Dat de geëtste raamfiguratie van Charles Eyck niet beter is, dat deze met nonchalant gemak doorsneden mag worden op belangrijke plaatsen, past wel bij de opvattingen van deze richting, die nu eenmaal niet architectonisch wil denken. Maar hier is de tegenkant van deze opvatting toch wel zeer openbaar en hinderlijk. Bij de draagfiguren van Polet ligt de welving ook precies op de verkeerde plaats. Allemaal opmerkingen, die terug zijn te voeren tot de aechitectonische bron.

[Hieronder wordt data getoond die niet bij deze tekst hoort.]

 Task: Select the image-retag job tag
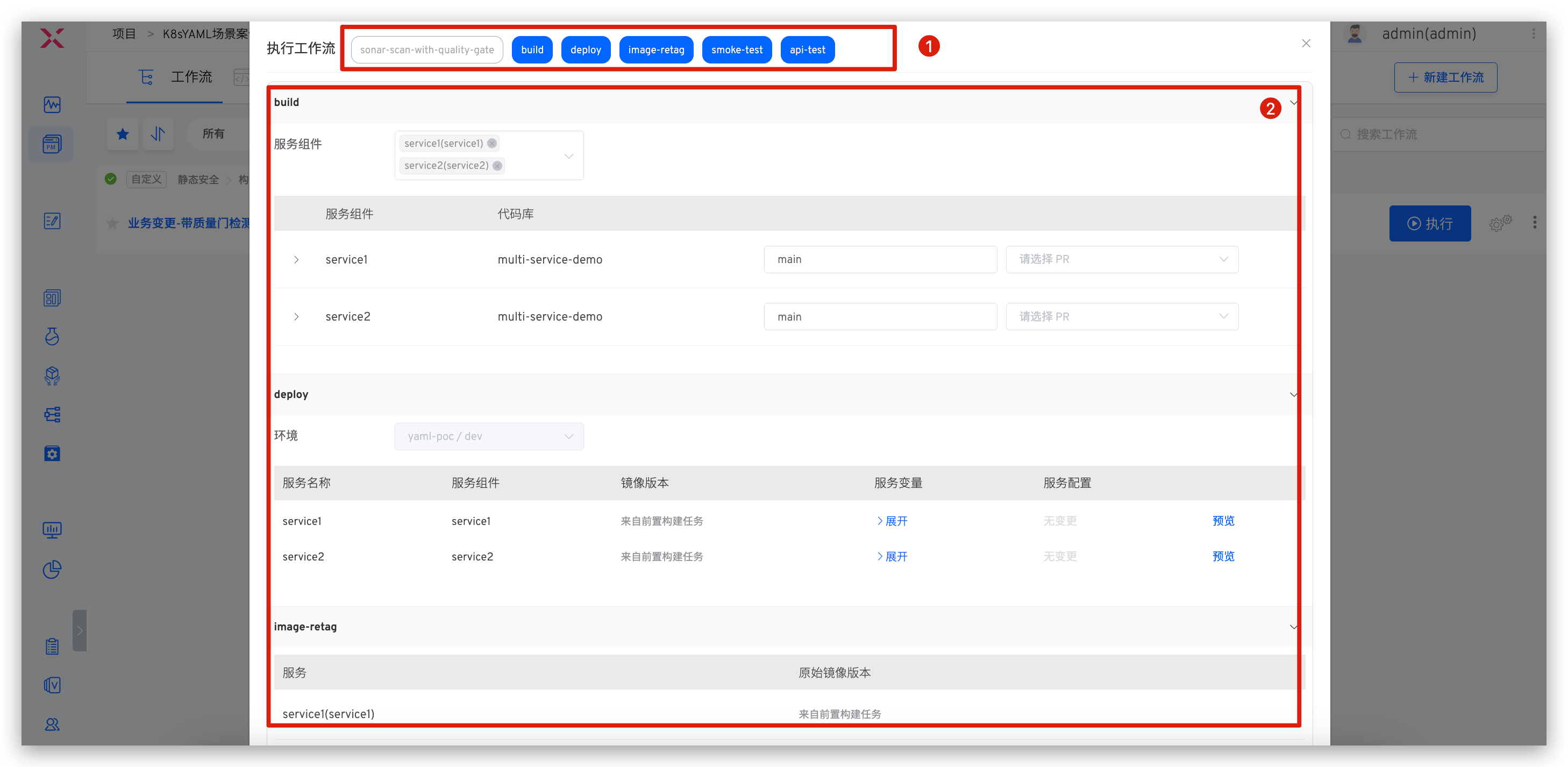tap(655, 50)
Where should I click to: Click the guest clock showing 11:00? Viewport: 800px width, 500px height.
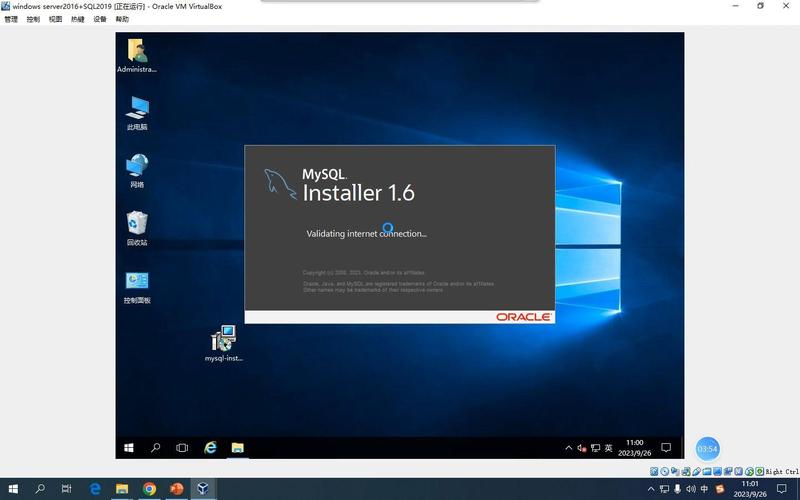[634, 448]

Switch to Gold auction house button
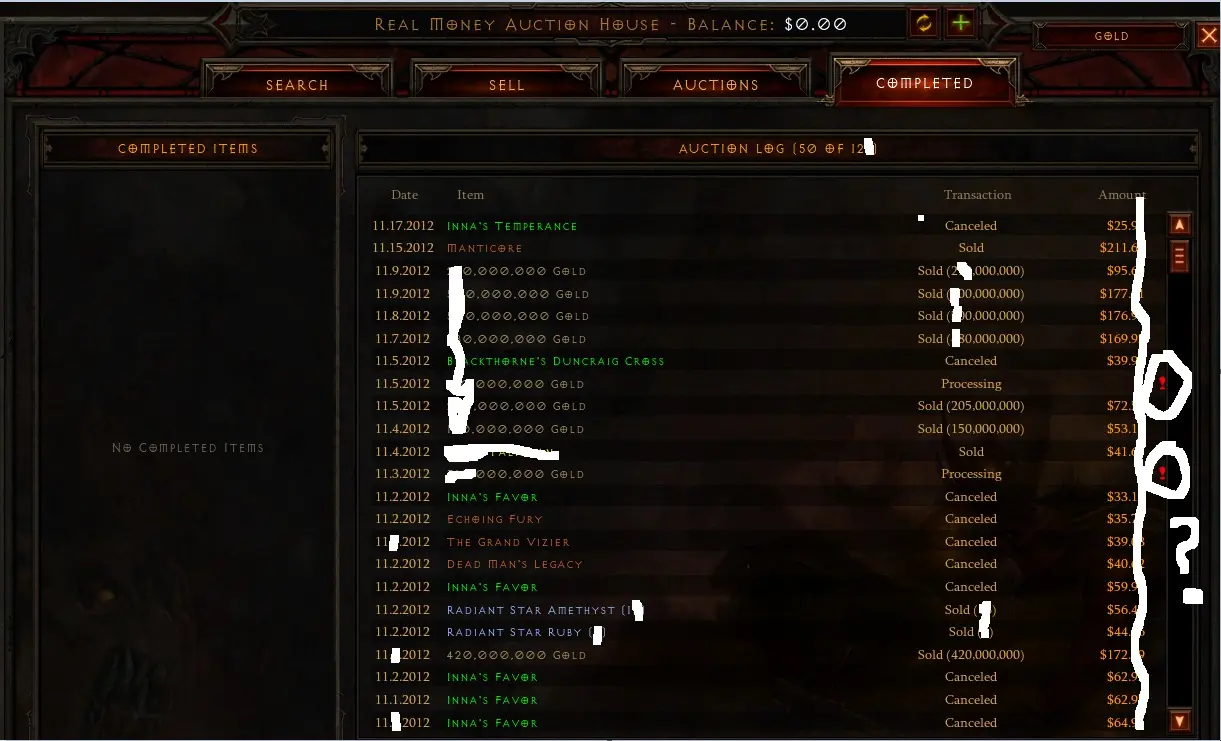coord(1112,36)
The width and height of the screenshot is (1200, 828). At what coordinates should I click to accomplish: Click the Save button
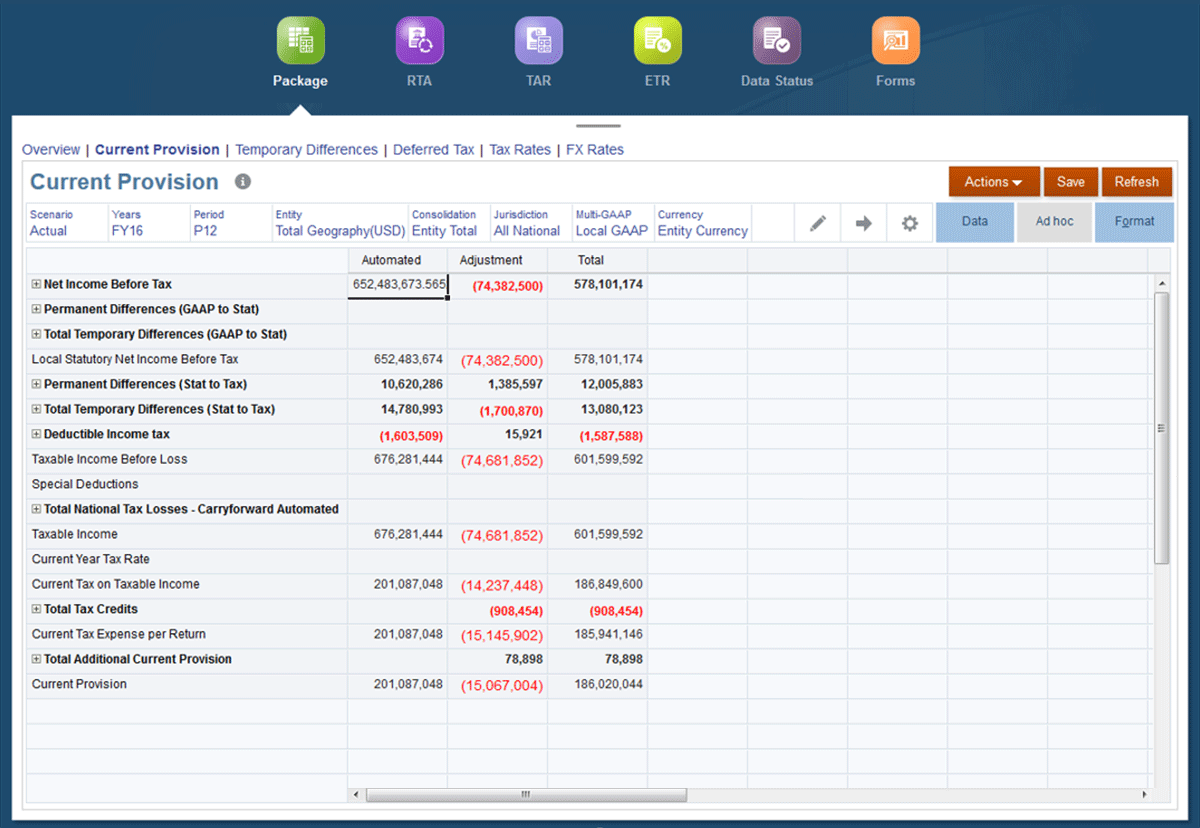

De kleinere ruimten (de leeskamer en het bridgezaaltje) laten gelukkig Wijdeveld op zijn best zien. Hier zijn verfijningen in de stoffen (het Paapje) en in de vormgeving van den architect, goed gekozen kleurstellingen van Joan Colette, fraaie meubels, die het geheel een bijzonder cachet geven, dat niemand ook niet van Ravesteyn in zijn overigens elegante en lichte leesruimte (terzijde van Eschauzier), bereikt heeft. Het doet goed Wijdeveld in deze deelen van zijn moeilijke opgave op dreef te zien, Daartoe werkt ook mede, de met echte Wijdeveldsche statie en zwier ontworpen opgang naar de dansruimte. Hier is een regiseur bezig geweest, die zijn spelers met alle waardigheid, maar tevens met alle voor het tooneel berekende effecten, voert naar het spel der vergetelheid. De erkenning van bepaalde voortreffelijke hoedanigheden wordt weer verstevigd, nadat de getemperde waardeering voor de slechts ten deele beheerschte groote grijze feestzaal die erkenning bedenkelijk heeft doen wankelen. Wij zijn immers op een schip. Wie dreigde zijn evenwicht te verliezen voelt zich iets verder weer gekalmeerd en tot vaster gang in staat. Wij gaan daarom weer naar buiten. We verheugen ons over de strakgelijnde gangen, over de heerlijke dekken. Wij ontdekken weer opnieuw dat het schip als vorm, een bindende en allesoverheerschende werking heeft, die heel wat tumult van kunstenaars kan velen, die heel wat moedige experimenten van een directie kan verdragen, veel meer dan men ooit had gedacht. We verheugen ons over het ruime vergezicht over de breede rivier, die in het late middaguur, overrijp om in den avond open te gaan, vast en van wind doorwoeld, vervuld van een licht, dat onuitsprekelijk teeder is, onze critische en onze bezwaarde gevoelens opneemt, meeneemt en verdampt. Ineens, zonder moeite; als op reis naar een ander land, den nacht in, verder, aldoor verder, tot er niets over is dan het zelf, dat zich hervindt in deze wijde wereld van water en hemel, in deze
volstrekte zuiverheid van het al.
De vignetten in den tekst zijn ontleend aan de motieven van het verguld koperen fries in het zwembad der kajuitskksse, ontwerp mevrouw E. Spanier-Dammers.